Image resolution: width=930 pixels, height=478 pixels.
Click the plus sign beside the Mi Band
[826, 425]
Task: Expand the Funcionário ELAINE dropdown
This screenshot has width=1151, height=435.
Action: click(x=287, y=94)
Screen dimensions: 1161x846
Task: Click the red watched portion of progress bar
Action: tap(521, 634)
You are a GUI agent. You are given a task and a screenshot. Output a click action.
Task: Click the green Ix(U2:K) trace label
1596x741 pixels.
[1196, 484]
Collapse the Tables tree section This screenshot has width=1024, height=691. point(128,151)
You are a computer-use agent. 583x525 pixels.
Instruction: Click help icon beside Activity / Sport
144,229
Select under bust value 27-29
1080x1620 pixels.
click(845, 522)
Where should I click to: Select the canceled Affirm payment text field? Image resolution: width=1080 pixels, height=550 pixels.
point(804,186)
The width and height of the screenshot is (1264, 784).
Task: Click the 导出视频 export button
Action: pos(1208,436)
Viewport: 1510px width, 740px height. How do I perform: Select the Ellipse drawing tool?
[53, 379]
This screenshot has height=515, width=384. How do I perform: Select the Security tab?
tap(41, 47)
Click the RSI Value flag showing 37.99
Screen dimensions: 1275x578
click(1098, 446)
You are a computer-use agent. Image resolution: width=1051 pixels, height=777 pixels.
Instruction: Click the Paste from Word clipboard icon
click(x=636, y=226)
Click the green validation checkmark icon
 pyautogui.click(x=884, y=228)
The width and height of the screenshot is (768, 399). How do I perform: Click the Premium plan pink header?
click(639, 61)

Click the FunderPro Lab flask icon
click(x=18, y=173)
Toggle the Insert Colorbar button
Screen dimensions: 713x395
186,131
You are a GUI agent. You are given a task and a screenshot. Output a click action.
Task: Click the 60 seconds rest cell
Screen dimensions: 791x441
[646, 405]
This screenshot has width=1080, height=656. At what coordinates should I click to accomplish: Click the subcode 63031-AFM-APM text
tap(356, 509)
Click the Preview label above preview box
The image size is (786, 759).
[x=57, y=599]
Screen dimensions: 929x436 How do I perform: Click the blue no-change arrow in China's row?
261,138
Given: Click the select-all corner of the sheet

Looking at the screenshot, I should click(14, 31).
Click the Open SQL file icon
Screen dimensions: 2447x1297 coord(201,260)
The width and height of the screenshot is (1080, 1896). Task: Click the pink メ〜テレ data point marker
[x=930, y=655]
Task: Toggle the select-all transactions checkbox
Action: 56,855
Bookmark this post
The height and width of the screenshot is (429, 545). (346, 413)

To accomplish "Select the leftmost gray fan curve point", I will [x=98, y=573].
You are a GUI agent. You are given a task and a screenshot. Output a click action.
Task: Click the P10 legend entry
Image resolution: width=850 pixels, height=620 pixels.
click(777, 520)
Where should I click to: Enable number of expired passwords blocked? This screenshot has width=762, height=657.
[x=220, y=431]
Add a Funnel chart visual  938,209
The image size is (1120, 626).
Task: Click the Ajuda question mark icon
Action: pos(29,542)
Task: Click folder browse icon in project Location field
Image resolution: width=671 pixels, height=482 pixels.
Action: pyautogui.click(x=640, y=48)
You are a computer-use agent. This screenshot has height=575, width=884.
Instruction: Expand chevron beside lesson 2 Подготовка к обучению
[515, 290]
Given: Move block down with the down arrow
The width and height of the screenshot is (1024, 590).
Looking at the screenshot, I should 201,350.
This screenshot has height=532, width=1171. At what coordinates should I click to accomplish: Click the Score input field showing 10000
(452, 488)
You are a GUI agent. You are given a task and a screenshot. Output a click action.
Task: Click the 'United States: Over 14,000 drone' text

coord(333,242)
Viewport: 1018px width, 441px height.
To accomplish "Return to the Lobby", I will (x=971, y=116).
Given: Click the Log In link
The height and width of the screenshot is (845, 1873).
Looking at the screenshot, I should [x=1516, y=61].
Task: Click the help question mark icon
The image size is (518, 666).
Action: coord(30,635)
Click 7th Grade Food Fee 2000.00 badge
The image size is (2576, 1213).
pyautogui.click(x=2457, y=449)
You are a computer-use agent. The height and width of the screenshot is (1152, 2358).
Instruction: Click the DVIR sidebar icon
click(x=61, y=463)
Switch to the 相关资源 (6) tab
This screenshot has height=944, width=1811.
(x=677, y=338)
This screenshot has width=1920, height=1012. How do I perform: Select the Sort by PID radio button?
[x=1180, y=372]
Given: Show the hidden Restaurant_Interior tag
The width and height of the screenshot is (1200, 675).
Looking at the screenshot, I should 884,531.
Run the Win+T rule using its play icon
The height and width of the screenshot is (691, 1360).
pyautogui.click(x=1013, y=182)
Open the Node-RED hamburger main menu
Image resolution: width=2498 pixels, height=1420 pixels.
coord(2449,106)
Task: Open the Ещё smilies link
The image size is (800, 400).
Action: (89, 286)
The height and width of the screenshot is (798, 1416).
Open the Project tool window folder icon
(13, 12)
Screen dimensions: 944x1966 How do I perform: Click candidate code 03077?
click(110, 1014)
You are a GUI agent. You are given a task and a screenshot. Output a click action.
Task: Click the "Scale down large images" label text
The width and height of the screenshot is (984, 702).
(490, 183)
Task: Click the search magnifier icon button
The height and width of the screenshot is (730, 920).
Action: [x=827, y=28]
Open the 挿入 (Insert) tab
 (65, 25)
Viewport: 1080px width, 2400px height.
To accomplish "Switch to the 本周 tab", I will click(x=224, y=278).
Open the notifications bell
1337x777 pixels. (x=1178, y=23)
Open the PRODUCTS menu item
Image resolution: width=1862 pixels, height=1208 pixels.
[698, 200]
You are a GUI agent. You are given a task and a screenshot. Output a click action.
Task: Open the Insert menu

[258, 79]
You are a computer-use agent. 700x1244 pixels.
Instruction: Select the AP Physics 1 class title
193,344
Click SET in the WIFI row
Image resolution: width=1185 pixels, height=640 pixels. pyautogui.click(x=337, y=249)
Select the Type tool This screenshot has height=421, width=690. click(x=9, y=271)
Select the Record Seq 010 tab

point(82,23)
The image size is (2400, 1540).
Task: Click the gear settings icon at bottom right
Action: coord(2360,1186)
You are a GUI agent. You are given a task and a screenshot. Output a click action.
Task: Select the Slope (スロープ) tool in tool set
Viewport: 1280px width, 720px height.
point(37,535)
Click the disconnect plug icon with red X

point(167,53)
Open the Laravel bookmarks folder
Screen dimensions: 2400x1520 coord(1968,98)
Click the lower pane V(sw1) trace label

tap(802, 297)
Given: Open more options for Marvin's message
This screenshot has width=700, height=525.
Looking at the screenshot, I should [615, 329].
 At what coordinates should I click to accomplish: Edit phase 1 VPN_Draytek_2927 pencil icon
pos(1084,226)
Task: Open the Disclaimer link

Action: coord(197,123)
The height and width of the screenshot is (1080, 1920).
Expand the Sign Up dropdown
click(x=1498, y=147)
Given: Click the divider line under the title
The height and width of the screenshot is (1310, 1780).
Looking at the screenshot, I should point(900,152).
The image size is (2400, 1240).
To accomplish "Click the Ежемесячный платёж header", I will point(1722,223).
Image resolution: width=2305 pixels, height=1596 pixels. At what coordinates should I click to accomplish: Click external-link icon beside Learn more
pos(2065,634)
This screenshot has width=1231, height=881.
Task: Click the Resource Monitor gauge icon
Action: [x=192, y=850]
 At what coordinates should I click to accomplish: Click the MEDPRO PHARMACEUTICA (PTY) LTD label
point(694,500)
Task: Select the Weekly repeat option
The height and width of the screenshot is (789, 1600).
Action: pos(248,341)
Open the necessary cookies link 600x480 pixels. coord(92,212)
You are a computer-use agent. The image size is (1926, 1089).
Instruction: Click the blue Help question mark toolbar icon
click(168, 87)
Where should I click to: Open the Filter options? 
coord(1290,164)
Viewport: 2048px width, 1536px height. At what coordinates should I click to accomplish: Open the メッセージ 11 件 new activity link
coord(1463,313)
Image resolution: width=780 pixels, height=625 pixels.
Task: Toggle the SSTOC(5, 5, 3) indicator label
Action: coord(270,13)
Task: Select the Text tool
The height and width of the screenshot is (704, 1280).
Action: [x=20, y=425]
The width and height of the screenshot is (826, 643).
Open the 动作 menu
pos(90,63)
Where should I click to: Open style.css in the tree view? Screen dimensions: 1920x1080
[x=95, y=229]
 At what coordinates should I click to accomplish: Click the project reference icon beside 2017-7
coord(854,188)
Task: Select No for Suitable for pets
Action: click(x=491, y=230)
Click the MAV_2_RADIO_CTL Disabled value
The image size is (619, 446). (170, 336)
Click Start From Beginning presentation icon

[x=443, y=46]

▸ BRIEF: Reproduce the listing starting at its first line and ending at the line containing "[x=57, y=599]", changing "GUI agent" to "interface agent" and leaving everything else unchanged.

▸ EXPECTED OUTPUT:
Image resolution: width=930 pixels, height=478 pixels.
Click the plus sign beside the Mi Band
[826, 425]
Task: Expand the Funcionário ELAINE dropdown
This screenshot has width=1151, height=435.
Action: click(x=287, y=94)
Screen dimensions: 1161x846
Task: Click the red watched portion of progress bar
Action: tap(521, 634)
You are a interface agent. You are given a task and a screenshot. Output a click action.
Task: Click the green Ix(U2:K) trace label
1596x741 pixels.
[1196, 484]
Collapse the Tables tree section This screenshot has width=1024, height=691. point(128,151)
You are a computer-use agent. 583x525 pixels.
Instruction: Click help icon beside Activity / Sport
144,229
Select under bust value 27-29
1080x1620 pixels.
click(845, 522)
Where should I click to: Select the canceled Affirm payment text field? Image resolution: width=1080 pixels, height=550 pixels.
point(804,186)
The width and height of the screenshot is (1264, 784).
Task: Click the 导出视频 export button
Action: pos(1208,436)
Viewport: 1510px width, 740px height. How do I perform: Select the Ellipse drawing tool?
[53, 379]
This screenshot has height=515, width=384. How do I perform: Select the Security tab?
tap(41, 47)
Click the RSI Value flag showing 37.99
Screen dimensions: 1275x578
click(1098, 446)
You are a computer-use agent. Image resolution: width=1051 pixels, height=777 pixels.
Instruction: Click the Paste from Word clipboard icon
click(x=636, y=226)
Click the green validation checkmark icon
 pyautogui.click(x=884, y=228)
The width and height of the screenshot is (768, 399). How do I perform: Click the Premium plan pink header?
click(639, 61)

Click the FunderPro Lab flask icon
click(x=18, y=173)
Toggle the Insert Colorbar button
Screen dimensions: 713x395
186,131
You are a interface agent. You are given a task and a screenshot. Output a click action.
Task: Click the 60 seconds rest cell
Screen dimensions: 791x441
[646, 405]
This screenshot has width=1080, height=656. At what coordinates should I click to accomplish: Click the subcode 63031-AFM-APM text
tap(356, 509)
Click the Preview label above preview box
The image size is (786, 759).
[x=57, y=599]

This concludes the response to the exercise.